Das Boot wurde sorgfältig an Land gezogen, neben das zweite Fahrzeug, das Hasard und seine Gruppe zurückgelassen hatten.

Genau wie der Seewolf entschied sich auch Ed Carberry dafür, die Insel zunächst einmal zu umrunden, Spuren zu suchen und vielleicht einen bequemen Aufstieg zum höchsten Punkt des Eilands zu finden. Aber der Profos rechnete von vornherein mit Verdruß. Vielleicht war auch ein bißchen zu viel von „Verschwinden“ und „nicht mit rechten Dingen zugehen“ gesprochen worden.

Ed Carberry teilte den Trupp. Er selbst, Blacky und Jeff Bowie marschierten los. Sam Roscill und Luke Morgen sicherten nach hinten, bis sie dann, von den anderen gedeckt, wieder aufholten.

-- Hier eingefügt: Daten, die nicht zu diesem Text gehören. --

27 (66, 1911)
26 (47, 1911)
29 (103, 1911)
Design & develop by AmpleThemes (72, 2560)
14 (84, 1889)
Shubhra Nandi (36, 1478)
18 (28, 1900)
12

Auf diese Art ging das Unternehmen zwar etwas langsam vorwärts, aber auf jeden Fall wurde eventuellen Angreifern nicht die Möglichkeit geboten, den jeweils letzten Mann der Gruppe lautlos auszuschalten.

Lediglich das Felsengewirr der östlichen Landzunge überkletterten sie ohne diese Vorsichtsmaßnahme. An der Steilküste im Norden, marschierten sie jeweils dann gemeinsam, wenn es galt, vorspringende Klippen zu umrunden, die den Sichtkontakt hätten abreißen lassen.

Kein Wort fiel – bis sie zum drittenmal, vorsichtig auf der geröllbedeckten Brandungsplatte, an einer vorspringenden Felsennase vorbeiturnten.

Ed Carberry prallte zurück.

„Verflucht!“ flüsterte er nur.

Und auch die anderen blieben wie versteinert stehen und starrten auf das gespenstische Bild vor ihren Augen.

Ein Dutzend Schritte weiter befanden sich zwei einzelne übermannshohe Klippen, nicht weiter als eine Armspanne voneinander entfernt.

Jemand hatte einen angeschwemmten Balken quer über die beiden Felsen gelegt, einen Balken, der als provisorischer Galgen diente – und an dem eine ausgemergelte Gestalt mit kahlem Schädel baumelte.

Der Irre!

Der Schiffbrüchige, der zusammen mit Dan und Batuti von der „Isabella“ verschwunden war.

Das umgestürzte Fäßchen lag noch vor seinen Füßen. Der fachmännische Henkersknoten hatte ihm das Genick gebrochen.

Dan O’Flynns gefesselte Hände umklammerten den Stein, den er nach längeren Anstrengungen in seinem Rücken ertastet hatte.

Sein Blick hing an den Wachtposten. Diesmal war es der einäugige Esmeraldo, der schlapp wie ein ausgewrungener Lappen in der Nähe der Feuerstelle hockte, immer noch etwas grün im Gesicht.

Pepe le Moco kauerte hoch oben zwischen den Felsen und lauschte gespannt in die Stille. Inzwischen war ein dritter Mann zu ihnen gestoßen, der graubärtige Alte mit dem Namen Valerio. Er hatte den beiden anderen mit triumphierender Stimme erzählt, was passiert war – und für Dan und Batuti bedeuteten die wenigen Worte das Ende ihrer Hoffnungen.

Offenbar war eine Gruppe ihrer Kameraden an Land gegangen, um nach ihnen zu suchen, und von den Piraten im Handstreich überwältigt worden. Jetzt warteten die Kerle in aller Ruhe darauf, daß sich etwas tat. Irgendwann würde der Rest der Crew auf der „Isabella“ mißtrauisch werden und vielleicht einen weiteren Suchtrupp losschicken – und dann brauchten die Piraten nicht einmal mehr zu kämpfen.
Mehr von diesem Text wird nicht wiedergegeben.